Capitaine Conan

France, 1996

Directed by Bertrand Tavernier

With Philippe Torreton (Captain Conan), Samuel Le Bihan (Lieutenant Norbert), Bernard Le Coq (Lieutenant de Scève), François Berléand (Commander Bouvier), Claude Rich (General Pitard de Lauzier)

On the one hand there is Lieutenant Conan, a conscript who is later in the story promoted to the rank of captain, and the group of soldiers he picked up from anywhere, including the military’s jails. They are commandos, making daring attacks beyond the enemy lines, slashing and beating their way through the surprised troops. Conan is a lively, blunt, and hard-boiled character who does not brook rules, prorprieties, and pretenses. He loves to stay with his men and is truly dedicated to their well-being.

On the other hand there are the officers of the French army, men who have embraced the military career often because of their distinguished social background and are deeply aware of the prestige and power of their institution: fellow Lieutenant de Scève, Commander Bouvier, and General Pitard de Lauzier. They are sticklers for rules and have a deep sense of entitlement, even if their actions on the ground are fairly modest, their command of the situation shaky and their relationships with the soldiers remarkably distant (though de Scève is far more aware of what the troops need).

A fighter like no other, compelling and contentious: Philippe Torreton

To quote Conan: there are on one side the warriors and on the other the soldiers. But it could be also pointed that there is the opposition between the conscripts and the career soldiers.

Between the flamboyant commando and the confident elite there is Norbert. He is also a conscript and a lieutenant. He fits in the system, yet he admires Conan; both officers are actually good friends, which bemuses a man like de Scève. Though comfortable with his job and his sentiments, Norbert is somehow in an awkward position.

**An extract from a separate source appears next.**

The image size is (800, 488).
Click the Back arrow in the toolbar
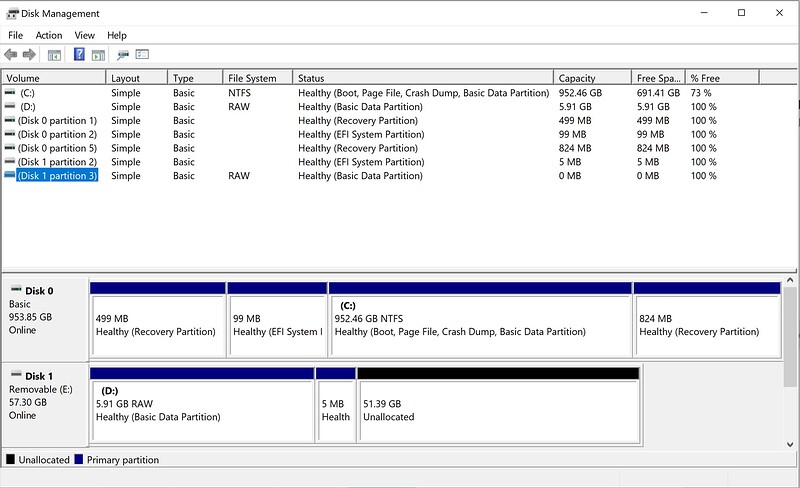(11, 55)

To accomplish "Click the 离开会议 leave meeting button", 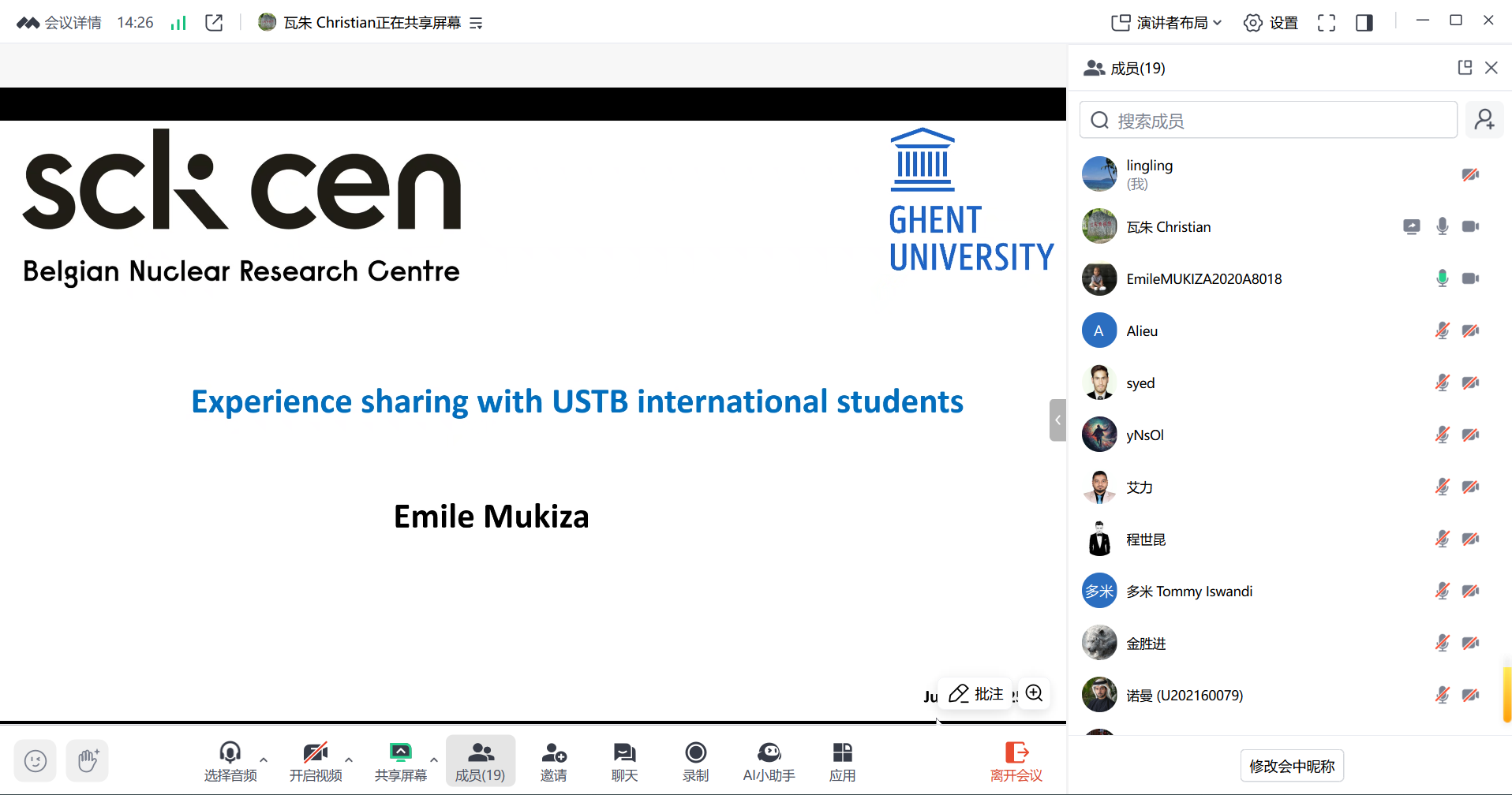I will (1016, 762).
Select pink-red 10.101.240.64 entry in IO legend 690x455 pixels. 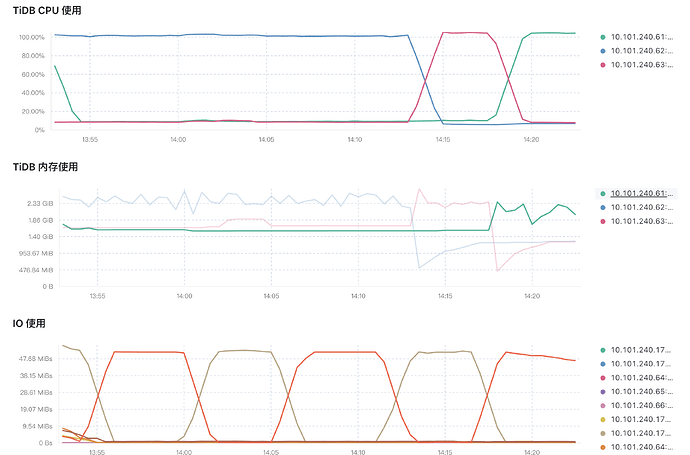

And it is going to be even tougher. As part of the French armies are sent after the November 1918 Armistice to the Balkans to help allies to stabilize and thwart the threat of a Communist revolution, Norbert is assigned to a job of prosecutor in the military justice system. The biggest case he has to handle copes with a heist that occurred in a nightclub. Some of Conan’s men are suspects and Conan clearly resents the investigation; both young men almost fall out over the case. Norbert still manages to put the commandos on trial and then avoids that they get the highest punishment, a feat that is ironically praised by de Scève. Then, Norbert must deal with a young man who was under the command of de Scève and stands accused of being a deserter and a traitor. Norbert thinks this is unfair and Conan tries to help him make the case – but, as de Scève wanted, the soldier is sentenced to death.

Those cases highlight the film’s real topic: the examination of the fairness, or rather the lack of it, inside the French armies. They rightly belong to the victors’ camp and the military leaders would be keen on defending the unity in action of the troops. But not every soldier fought the same way and with the same support from the hierarchy. Rules were not always applied and indeed should not have been in some cases to clinch the victory and should be considered irrelevant in other cases. Is it fair to send to jail a soldier who took away a couple of blankets while some commanders have never been able to provide their men all the means and support they needed?

The candid conversations that Conan and Norbert have cleverly illustrate and deepen this debate. They take place amid a growing malaise fueled by the extraordinary situation of these troops wandering across Romania and Bulgaria without explanations and by the contrasting attitudes of both the officers and the soldiers. The obsession of Commandant Bouvier to get his officers come on time at the mess is ridiculous and petty-minded and far away from the real worries and disappointments of the soldiers who cannot grasp why there are still on assignment even as the armistice has been signed months ago. When some of them publicly complain, they are readily treated as traitors. But nobody would challenge the blatant ineffectiveness of Pitard de Lauzier. The question raises again: is it fair?

The poignant epilogue, unfolding well after they were at long last demobilized, is a final encounter between Conan and Norbert. If the latter is a successful teacher, a fine and healthy fellow, the former has only a few months to live, stuck in the small town where he used to live and work. The dialogue emphasized the bitterness of the warrior, dead sure his sacrifice would be forgotten. By telling his story “Capitaine Conan” actually intents to avoid such a failure. The hectic and swashbuckling narration is unabashedly sympathetic to Conan and highly sarcastic towards the military leadership. Seven years after “La vie et rien d’autre”, Bertrand Tavernier has again put the spotlight on a colorful and stubborn character who is immediately relatable to and convincing, thanks in part to a brash and solid performance by the lead actor (here Philippe Torreton, seven years after another Philippe, family name Noiret) and takes a critical look at the official ideas on the war. The director mixes impressive and touching reconstructions of war events and military life with a careful psychological observation and a great sense of humor. He makes his point in a clear and effective way, even as his satire can feels incredibly harsh.